Saved data entries
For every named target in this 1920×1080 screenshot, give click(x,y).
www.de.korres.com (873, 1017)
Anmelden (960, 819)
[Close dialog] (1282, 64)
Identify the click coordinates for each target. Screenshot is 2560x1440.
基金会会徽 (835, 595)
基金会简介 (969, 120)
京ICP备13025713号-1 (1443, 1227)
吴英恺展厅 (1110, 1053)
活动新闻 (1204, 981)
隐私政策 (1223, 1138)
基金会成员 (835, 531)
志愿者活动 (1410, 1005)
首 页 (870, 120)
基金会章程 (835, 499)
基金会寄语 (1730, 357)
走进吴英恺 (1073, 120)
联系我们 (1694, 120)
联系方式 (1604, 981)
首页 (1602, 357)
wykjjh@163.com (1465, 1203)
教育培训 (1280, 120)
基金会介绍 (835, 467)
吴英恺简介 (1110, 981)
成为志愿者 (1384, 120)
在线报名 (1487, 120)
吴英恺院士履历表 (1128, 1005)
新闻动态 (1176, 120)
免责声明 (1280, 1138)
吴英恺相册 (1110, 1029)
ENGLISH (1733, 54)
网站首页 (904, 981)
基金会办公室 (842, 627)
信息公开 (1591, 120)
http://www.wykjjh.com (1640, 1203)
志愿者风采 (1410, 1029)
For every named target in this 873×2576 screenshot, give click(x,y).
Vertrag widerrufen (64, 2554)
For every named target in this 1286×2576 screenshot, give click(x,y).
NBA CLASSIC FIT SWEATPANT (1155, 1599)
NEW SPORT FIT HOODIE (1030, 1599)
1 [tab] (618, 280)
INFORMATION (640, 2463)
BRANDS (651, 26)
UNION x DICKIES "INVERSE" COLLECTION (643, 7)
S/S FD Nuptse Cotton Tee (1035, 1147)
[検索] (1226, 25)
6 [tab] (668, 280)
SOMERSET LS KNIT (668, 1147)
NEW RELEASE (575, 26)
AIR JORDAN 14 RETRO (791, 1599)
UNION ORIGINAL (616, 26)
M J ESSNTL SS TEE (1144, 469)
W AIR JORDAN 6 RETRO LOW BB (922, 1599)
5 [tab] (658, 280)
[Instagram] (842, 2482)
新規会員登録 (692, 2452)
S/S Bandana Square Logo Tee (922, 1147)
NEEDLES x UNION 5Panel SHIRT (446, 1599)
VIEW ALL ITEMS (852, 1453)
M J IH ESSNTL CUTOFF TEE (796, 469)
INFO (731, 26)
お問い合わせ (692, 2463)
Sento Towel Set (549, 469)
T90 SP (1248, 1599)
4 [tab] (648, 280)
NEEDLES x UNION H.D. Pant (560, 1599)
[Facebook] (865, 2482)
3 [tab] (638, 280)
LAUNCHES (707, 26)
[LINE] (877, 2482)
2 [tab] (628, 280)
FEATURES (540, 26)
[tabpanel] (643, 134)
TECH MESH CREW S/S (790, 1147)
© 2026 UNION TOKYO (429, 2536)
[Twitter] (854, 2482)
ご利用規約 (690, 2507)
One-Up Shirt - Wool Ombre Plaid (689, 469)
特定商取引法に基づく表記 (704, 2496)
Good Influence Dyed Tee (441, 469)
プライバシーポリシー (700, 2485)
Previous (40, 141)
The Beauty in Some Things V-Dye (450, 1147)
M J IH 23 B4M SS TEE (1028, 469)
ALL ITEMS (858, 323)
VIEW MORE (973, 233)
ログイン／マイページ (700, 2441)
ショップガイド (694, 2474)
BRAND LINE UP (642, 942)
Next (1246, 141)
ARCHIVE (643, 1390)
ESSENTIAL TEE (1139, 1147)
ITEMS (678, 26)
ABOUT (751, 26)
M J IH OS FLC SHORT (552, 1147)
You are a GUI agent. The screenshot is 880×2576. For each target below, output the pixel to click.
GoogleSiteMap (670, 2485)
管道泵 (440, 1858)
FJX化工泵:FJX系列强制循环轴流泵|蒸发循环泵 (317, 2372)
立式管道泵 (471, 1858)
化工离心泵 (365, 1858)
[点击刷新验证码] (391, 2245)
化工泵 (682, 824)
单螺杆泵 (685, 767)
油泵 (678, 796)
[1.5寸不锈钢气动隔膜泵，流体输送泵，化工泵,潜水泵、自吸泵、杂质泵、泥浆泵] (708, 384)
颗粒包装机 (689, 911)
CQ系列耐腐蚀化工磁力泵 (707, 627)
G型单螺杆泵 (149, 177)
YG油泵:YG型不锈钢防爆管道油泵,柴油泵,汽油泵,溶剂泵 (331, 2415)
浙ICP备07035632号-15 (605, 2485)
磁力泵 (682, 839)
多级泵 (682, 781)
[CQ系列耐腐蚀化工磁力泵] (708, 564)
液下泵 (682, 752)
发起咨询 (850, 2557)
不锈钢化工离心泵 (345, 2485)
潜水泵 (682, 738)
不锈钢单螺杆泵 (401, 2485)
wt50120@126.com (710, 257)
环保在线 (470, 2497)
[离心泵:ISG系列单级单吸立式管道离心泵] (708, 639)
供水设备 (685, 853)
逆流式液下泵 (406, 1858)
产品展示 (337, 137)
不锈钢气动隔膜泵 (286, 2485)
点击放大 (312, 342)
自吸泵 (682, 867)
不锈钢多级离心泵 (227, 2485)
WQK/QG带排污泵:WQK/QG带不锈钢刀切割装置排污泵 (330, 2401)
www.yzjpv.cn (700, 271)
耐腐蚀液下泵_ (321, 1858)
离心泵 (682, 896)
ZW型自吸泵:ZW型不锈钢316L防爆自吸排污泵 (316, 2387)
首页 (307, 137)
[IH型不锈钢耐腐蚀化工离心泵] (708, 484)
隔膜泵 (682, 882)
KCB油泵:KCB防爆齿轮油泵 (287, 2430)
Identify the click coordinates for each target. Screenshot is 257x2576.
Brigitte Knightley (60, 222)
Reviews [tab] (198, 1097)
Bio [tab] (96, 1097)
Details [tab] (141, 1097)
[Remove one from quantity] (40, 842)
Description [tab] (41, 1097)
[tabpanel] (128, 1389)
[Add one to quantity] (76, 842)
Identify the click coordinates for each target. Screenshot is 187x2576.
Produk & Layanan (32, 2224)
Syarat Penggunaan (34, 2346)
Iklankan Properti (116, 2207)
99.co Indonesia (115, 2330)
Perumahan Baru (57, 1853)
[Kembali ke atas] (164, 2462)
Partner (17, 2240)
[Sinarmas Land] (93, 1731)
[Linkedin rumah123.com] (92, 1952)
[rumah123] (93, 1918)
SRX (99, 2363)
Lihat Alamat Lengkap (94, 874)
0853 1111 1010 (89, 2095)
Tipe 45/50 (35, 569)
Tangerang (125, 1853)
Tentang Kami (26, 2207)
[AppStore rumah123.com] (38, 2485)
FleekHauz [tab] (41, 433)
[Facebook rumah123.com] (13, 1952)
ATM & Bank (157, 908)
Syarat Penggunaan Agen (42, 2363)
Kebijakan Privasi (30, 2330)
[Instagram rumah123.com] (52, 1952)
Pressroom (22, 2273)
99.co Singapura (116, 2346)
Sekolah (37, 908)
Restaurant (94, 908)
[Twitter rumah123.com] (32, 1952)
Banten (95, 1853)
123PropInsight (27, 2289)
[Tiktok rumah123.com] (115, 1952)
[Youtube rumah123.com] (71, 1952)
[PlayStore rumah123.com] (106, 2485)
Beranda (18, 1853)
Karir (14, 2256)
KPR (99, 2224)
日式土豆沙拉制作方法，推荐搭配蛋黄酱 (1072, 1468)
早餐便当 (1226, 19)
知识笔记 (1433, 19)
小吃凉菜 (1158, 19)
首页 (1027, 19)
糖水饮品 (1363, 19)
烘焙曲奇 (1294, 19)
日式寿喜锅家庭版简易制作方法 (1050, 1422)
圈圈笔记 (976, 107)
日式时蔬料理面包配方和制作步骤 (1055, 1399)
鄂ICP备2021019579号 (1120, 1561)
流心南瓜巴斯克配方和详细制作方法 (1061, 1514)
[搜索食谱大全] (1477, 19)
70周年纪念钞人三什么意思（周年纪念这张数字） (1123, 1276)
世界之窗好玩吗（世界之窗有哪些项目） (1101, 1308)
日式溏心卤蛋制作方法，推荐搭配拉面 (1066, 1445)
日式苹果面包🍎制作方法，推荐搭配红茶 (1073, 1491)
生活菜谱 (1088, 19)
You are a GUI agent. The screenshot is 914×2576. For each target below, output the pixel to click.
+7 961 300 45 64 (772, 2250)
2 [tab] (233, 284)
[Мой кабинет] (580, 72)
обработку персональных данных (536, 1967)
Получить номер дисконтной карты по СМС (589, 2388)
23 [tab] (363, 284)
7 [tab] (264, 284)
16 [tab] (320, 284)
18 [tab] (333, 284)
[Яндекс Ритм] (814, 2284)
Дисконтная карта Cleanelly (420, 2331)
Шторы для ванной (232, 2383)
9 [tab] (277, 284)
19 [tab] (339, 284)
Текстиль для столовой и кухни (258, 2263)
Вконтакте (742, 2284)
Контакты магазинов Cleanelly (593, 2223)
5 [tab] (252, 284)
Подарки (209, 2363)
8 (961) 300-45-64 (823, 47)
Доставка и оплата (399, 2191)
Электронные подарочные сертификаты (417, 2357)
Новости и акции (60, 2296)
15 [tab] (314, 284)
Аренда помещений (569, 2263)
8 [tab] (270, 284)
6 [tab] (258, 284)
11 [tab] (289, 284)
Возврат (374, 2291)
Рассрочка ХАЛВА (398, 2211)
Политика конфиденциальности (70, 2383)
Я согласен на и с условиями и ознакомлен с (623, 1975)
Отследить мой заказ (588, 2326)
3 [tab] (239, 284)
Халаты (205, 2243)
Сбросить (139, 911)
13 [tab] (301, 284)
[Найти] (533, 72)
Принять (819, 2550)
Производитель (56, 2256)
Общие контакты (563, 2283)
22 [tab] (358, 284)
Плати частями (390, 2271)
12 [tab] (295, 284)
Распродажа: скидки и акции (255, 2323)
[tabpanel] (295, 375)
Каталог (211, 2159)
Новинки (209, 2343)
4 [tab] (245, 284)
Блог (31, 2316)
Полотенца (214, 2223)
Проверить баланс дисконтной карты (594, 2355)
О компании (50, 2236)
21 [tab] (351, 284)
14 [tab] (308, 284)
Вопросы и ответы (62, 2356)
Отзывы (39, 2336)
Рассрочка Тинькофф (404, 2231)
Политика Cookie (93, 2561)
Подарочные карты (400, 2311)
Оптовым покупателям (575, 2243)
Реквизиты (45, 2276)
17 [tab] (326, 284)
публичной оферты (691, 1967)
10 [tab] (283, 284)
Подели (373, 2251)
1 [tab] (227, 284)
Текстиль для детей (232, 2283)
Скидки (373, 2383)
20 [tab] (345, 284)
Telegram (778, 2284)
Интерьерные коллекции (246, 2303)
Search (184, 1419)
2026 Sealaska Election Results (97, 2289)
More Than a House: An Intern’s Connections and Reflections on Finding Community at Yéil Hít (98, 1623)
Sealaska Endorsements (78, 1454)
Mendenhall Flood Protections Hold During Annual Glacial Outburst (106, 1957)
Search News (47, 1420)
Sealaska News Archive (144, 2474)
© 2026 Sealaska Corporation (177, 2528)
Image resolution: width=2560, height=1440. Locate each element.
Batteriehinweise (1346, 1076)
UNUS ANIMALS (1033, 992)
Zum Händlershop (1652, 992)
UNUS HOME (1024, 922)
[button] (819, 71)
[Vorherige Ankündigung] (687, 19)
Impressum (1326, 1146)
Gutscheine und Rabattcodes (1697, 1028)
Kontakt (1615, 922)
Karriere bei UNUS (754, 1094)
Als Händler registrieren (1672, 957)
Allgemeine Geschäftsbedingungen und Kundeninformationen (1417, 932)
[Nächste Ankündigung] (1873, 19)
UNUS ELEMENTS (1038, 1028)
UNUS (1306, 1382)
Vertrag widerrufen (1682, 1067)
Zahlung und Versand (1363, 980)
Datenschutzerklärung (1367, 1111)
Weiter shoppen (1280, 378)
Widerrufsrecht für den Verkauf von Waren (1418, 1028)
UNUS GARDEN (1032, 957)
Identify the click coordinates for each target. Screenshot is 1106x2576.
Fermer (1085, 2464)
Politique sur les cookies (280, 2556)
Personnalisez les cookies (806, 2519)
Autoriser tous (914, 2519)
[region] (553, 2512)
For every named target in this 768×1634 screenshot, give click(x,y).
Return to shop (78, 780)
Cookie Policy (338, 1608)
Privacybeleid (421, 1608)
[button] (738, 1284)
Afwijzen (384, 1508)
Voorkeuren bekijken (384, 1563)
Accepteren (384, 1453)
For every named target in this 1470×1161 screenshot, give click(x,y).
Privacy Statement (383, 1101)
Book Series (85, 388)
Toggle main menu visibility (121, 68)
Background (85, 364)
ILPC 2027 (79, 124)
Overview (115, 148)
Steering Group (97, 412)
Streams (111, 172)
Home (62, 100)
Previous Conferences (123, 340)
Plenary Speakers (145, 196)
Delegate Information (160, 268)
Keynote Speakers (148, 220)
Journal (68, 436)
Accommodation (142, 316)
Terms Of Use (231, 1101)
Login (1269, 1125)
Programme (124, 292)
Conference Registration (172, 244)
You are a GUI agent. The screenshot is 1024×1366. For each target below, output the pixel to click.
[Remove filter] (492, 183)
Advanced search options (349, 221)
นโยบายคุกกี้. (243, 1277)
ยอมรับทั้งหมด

What is needed:
Every line in the entries above that mentions the word "this" must be shown.

Answer to the problem:
For every named target in this 1920×1080 screenshot, give click(x,y).
For every named target in this 873×2576 screenshot, give click(x,y).
For every named target in this 1286×2576 screenshot, give click(x,y).
For every named target in this 768×1634 screenshot, give click(x,y).
For every named target in this 1470×1161 screenshot, give click(x,y).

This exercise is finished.